> [Written request]: Beginning with the first line of the material and ending with the line that contains "tap(32, 309)", arrange each line as a string in a JSON list and omit blank lines.

> [Entries supplied]:
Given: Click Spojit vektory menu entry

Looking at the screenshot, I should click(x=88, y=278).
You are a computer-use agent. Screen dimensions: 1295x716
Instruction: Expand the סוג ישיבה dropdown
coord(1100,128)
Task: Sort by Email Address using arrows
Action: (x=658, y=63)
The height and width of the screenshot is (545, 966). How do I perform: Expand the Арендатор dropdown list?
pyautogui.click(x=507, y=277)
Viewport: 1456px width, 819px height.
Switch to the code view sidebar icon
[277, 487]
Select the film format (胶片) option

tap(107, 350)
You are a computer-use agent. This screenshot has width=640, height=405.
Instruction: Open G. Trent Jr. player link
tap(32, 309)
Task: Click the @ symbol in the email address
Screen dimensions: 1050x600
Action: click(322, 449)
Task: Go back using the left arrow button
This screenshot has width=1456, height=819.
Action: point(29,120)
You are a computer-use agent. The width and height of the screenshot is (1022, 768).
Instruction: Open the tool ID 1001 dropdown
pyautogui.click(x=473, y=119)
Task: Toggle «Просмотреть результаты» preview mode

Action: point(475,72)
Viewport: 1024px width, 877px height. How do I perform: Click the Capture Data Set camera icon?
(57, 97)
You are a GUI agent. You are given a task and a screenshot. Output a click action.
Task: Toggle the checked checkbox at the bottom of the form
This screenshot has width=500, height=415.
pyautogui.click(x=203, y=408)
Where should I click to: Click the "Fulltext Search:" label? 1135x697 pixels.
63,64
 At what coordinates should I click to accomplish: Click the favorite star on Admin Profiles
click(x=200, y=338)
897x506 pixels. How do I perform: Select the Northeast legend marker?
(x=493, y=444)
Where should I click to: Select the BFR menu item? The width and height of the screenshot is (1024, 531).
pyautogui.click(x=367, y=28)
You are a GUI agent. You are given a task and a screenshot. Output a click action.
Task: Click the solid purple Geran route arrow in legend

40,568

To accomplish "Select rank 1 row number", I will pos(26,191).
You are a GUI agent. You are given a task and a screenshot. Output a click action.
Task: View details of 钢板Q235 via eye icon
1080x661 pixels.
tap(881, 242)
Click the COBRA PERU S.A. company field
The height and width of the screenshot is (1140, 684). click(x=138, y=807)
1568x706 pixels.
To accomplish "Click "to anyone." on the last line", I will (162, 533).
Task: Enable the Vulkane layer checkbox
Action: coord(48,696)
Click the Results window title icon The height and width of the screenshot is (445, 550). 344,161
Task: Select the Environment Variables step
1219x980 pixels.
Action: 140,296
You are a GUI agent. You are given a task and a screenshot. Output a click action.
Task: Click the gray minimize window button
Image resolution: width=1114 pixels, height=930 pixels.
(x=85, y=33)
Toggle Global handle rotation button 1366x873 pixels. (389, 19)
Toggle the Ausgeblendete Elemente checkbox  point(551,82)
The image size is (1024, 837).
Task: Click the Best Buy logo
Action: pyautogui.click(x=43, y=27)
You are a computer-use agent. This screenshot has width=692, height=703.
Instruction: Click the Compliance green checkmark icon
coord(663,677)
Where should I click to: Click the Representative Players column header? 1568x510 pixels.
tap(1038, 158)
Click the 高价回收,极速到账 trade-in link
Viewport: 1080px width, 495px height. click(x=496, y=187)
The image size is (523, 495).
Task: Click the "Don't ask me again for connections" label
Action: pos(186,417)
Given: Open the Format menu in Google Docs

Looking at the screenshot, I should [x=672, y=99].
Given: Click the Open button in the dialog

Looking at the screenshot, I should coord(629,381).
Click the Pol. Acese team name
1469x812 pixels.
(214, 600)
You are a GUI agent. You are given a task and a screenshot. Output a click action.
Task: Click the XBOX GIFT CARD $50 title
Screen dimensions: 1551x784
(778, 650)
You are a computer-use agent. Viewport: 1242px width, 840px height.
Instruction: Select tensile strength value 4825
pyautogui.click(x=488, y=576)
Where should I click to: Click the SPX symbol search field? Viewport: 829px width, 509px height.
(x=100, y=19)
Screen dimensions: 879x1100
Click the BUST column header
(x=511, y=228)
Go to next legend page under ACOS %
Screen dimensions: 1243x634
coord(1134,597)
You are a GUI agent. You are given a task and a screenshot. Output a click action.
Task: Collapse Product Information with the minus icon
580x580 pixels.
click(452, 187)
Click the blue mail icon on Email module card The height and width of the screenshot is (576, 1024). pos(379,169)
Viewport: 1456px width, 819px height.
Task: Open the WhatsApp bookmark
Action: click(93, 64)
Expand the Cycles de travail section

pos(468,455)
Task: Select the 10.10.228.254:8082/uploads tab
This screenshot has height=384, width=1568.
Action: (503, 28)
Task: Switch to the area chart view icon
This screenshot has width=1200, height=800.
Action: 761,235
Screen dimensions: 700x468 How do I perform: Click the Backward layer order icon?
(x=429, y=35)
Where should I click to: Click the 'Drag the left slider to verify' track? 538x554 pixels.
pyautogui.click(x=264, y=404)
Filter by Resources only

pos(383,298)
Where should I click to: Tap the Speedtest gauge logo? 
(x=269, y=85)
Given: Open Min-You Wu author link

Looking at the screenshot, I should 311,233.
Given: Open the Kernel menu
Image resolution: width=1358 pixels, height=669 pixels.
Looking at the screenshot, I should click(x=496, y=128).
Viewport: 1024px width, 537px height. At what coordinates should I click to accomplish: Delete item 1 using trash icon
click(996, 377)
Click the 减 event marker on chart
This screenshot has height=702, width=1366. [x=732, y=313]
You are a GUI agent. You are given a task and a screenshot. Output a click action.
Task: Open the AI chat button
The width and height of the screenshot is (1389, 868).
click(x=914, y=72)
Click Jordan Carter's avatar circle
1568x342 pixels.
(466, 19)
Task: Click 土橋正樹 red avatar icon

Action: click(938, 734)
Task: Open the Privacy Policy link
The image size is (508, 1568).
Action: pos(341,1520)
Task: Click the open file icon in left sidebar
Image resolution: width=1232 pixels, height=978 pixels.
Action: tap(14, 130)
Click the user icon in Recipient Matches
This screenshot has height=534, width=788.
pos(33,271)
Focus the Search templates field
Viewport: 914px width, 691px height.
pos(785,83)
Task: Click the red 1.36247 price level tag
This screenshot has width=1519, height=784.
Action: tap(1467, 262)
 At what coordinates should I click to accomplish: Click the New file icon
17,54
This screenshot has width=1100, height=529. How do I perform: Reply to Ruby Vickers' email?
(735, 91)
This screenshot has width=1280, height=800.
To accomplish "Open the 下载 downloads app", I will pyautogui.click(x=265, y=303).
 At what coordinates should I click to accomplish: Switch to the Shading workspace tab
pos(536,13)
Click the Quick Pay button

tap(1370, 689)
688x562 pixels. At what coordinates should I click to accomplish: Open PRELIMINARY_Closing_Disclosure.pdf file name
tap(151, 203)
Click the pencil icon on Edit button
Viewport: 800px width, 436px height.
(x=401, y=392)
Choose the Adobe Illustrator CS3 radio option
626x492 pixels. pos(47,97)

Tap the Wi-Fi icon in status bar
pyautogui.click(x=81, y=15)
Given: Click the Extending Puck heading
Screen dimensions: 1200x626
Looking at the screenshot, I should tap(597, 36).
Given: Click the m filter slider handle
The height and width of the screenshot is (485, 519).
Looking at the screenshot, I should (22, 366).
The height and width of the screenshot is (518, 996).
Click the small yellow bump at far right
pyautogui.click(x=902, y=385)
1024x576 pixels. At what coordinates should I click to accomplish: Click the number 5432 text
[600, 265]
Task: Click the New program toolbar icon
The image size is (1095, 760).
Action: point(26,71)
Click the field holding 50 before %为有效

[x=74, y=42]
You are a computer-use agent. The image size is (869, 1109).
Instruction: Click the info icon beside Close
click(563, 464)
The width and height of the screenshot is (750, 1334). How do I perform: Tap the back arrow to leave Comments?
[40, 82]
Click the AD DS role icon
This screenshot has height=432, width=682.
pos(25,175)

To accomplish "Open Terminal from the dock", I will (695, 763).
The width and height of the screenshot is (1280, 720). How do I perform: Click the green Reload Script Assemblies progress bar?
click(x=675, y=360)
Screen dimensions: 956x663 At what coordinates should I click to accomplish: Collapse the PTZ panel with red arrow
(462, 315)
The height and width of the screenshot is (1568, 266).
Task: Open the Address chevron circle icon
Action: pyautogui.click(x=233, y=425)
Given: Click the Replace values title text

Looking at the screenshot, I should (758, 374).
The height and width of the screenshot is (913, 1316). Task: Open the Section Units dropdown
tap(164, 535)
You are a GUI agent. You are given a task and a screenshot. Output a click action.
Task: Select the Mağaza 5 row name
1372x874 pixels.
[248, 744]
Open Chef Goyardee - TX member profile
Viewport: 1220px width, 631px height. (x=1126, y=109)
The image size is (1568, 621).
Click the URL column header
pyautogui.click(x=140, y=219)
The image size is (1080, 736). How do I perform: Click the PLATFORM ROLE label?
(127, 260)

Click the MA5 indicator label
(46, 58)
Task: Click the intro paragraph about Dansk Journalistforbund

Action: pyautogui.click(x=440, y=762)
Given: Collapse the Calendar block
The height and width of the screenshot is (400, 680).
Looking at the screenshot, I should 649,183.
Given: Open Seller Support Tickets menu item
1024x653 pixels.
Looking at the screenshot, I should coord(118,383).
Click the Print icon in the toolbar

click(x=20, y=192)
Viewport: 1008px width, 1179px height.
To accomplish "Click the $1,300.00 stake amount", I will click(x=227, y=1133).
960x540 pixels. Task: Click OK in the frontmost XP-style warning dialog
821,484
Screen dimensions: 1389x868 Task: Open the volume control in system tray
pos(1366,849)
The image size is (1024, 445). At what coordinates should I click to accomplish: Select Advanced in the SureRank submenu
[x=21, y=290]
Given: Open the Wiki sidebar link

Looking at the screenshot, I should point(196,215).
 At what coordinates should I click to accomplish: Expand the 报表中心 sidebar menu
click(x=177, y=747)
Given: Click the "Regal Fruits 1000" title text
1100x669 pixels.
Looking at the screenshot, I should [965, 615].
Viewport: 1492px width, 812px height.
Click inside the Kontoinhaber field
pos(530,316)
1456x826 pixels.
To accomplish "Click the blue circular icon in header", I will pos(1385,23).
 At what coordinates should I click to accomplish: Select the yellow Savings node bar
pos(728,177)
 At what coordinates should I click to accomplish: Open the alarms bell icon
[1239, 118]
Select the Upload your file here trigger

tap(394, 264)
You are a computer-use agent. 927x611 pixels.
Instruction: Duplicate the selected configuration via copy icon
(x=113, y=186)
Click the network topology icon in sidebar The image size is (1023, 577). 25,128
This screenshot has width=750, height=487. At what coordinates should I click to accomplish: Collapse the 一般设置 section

> [Final answer]:
[
  "Given: Click Spojit vektory menu entry",
  "Looking at the screenshot, I should click(x=88, y=278).",
  "You are a computer-use agent. Screen dimensions: 1295x716",
  "Instruction: Expand the סוג ישיבה dropdown",
  "coord(1100,128)",
  "Task: Sort by Email Address using arrows",
  "Action: (x=658, y=63)",
  "The height and width of the screenshot is (545, 966). How do I perform: Expand the Арендатор dropdown list?",
  "pyautogui.click(x=507, y=277)",
  "Viewport: 1456px width, 819px height.",
  "Switch to the code view sidebar icon",
  "[277, 487]",
  "Select the film format (胶片) option",
  "tap(107, 350)",
  "You are a computer-use agent. This screenshot has width=640, height=405.",
  "Instruction: Open G. Trent Jr. player link",
  "tap(32, 309)"
]